Type IV pili are ancient and widespread filamentous organelles found in most bacterial and archaeal phyla. They support a wide range of fundamental functions including adhesion to substrates, DNA uptake, self-aggregation and motility. In particular, disassembly of type IV pili mediated by PilT-family ATPases allows pilus retraction, which is responsible for twitching motility that is important for surface colonization in bacteria. Archaea do not possess PilT retraction ATPases, and it was therefore hypothesized that archaeal cells are not capable of twitching motility. Yet, recent microscopic observations of live Sulfolobus acidocaldarius showed that cells exhibit short-range surface-motility that resembles bacterial twitching motility. S. acidocaldarius is a thermoacidophilic crenarcheon that encodes three different type IV pili systems with non-redundant functions. While archaella are rotating type IV pili that allow swimming motility, UV-inducible pili promote cell aggregation and DNA exchange upon exposure to UV light, and adhesion pili are responsible for surface attachment and biofilm formation.
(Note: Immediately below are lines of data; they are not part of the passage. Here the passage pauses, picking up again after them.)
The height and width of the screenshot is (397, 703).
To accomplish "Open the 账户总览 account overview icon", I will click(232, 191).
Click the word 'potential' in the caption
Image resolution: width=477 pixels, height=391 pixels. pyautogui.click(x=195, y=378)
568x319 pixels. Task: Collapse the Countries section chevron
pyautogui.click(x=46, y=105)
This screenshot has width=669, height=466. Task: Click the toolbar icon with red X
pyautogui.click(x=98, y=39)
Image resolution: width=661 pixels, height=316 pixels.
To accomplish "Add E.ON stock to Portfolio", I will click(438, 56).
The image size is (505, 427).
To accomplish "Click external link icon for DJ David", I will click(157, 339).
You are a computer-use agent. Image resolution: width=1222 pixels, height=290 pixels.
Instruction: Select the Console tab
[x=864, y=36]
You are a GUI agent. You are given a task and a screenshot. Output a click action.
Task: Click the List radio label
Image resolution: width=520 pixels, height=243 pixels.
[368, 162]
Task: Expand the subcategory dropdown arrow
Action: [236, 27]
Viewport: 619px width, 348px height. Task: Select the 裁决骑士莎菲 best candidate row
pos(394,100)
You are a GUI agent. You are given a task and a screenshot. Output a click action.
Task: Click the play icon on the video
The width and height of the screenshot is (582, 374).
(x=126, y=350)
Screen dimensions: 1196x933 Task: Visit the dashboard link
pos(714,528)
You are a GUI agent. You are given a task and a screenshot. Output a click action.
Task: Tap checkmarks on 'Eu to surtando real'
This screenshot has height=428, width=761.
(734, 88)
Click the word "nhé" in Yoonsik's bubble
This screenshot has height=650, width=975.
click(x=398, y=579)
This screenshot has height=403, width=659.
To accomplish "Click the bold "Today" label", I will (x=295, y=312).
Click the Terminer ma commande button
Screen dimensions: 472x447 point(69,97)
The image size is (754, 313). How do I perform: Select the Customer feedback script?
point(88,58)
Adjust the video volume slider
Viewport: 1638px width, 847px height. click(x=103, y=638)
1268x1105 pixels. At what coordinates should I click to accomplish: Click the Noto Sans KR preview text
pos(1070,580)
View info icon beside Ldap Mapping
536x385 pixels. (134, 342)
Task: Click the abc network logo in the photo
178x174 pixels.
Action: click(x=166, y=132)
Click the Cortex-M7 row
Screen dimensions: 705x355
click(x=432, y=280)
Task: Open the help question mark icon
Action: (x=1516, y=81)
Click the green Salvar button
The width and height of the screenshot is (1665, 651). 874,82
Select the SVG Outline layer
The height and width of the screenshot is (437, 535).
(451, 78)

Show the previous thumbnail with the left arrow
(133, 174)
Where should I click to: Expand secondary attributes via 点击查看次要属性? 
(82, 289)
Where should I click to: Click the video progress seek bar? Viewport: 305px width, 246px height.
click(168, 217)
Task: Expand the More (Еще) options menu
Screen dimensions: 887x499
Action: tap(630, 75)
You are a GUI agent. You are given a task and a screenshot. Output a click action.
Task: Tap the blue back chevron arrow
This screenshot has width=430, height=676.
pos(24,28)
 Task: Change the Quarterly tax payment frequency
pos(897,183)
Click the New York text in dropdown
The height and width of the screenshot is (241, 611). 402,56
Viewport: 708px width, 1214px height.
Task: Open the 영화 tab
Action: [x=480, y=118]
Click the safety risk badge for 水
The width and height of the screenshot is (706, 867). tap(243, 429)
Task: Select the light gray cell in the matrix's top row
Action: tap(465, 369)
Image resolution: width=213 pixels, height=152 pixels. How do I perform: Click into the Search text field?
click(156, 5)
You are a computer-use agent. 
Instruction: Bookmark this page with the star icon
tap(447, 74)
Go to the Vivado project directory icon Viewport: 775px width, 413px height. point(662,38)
Here, using a combination of automated single cell tracking at high temperature, high-temperature fluorescence imaging, and genetic manipulations, we demonstrate that S. acidocaldarius exhibits bona fide twitching motility, and that this behavior depends specifically on adhesion pili. We also find that twitching motility is conserved in other Sulfolobales species. Our results show that adhesion pili are capable of retraction in the absence of a PilT retraction ATPase. While PilT-independent pilus retraction was previously observed in bacteria such as C. crescentus, our study suggests that in archaea, which do not encode a dedicated retraction ATPase, this might be a common mechanism for pilus retraction. Our results also suggest that the ancestral type IV pilus machinery (maybe in LUCA) was capable of dynamic retraction and extension cycles in the absence of a dedicated retraction ATPase.